With increased support and time under the new coaching regime, Kaleb Johnson is poised to become a key player in the Steelers' offensive strategy.

The Steelers have plenty of reasons to give Kaleb Johnson another shot in 2026, and maybe the biggest one is simple: they still don’t really know what they have.

Johnson arrived in Pittsburgh with real buzz after the Steelers took him in the third round, No. 83 overall, in the 2025 NFL Draft. That reaction made sense.

At Iowa, he piled up 2,779 rushing yards, 508 carries and 32 total touchdowns over three seasons. In 2024 alone, he led the Big Ten in rushing yards and touchdowns, and his downhill style looked tailor-made for a team that had just moved on from Najee Harris.

For a moment, it looked like a clean fit. A new back, a new identity, and a franchise looking for a fresh answer in the run game.

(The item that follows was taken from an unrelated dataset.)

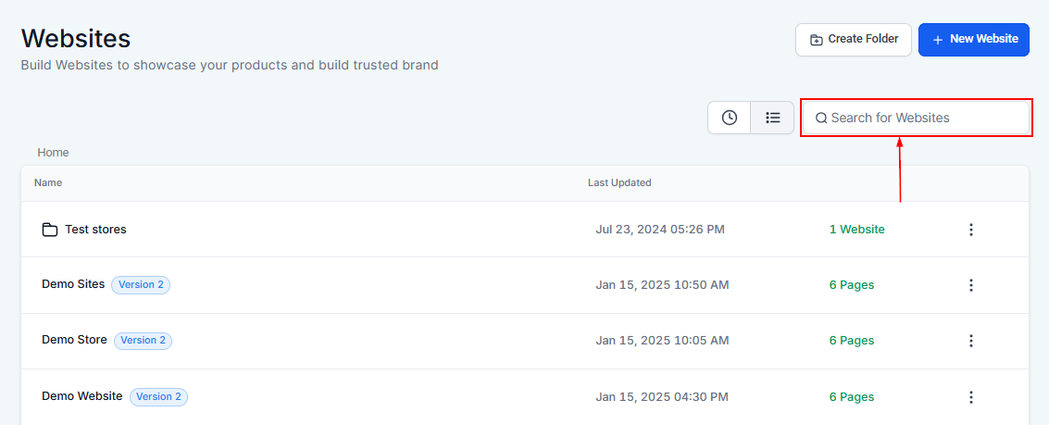Open the Demo Store website
The image size is (1049, 425).
74,340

Then the rookie season happened.

Johnson barely got a foothold last year, and the turning point came early with that Week 2 muffed kickoff return against the Seattle Seahawks. From there, the leash got shorter, the opportunities dried up, and the usage never really recovered. He finished with 28 carries, 69 rushing yards and no touchdowns.

That’s a thin line for a player drafted to be part of the future.

Still, there’s reason to think the door is open again. The Steelers are heading into 2026 with an offense that should lean more heavily on balance, especially with Aaron Rodgers’ age making a steady ground game even more important. Last season, Pittsburgh passed on 57.5% of its offensive snaps, and the results were ugly.

The front office has already added Rico Dowdle to work alongside Jaylen Warren, so the backfield picture is crowded. But that doesn’t automatically shut Johnson out. If anything, the Steelers may need him more than they did a year ago, especially with fullback Riley Nowakowski in the mix to help create cleaner running lanes.

Johnson remains unproven, but he’s also motivated and still has time to change the story. The Steelers are expected to run a more innovative offense under Mike McCarthy in 2026, and if that plan is going to work, the ground game has to matter.

Whether Johnson gets a meaningful role or just a small bump, the chance is there. And after last season, that chance is exactly what he needs.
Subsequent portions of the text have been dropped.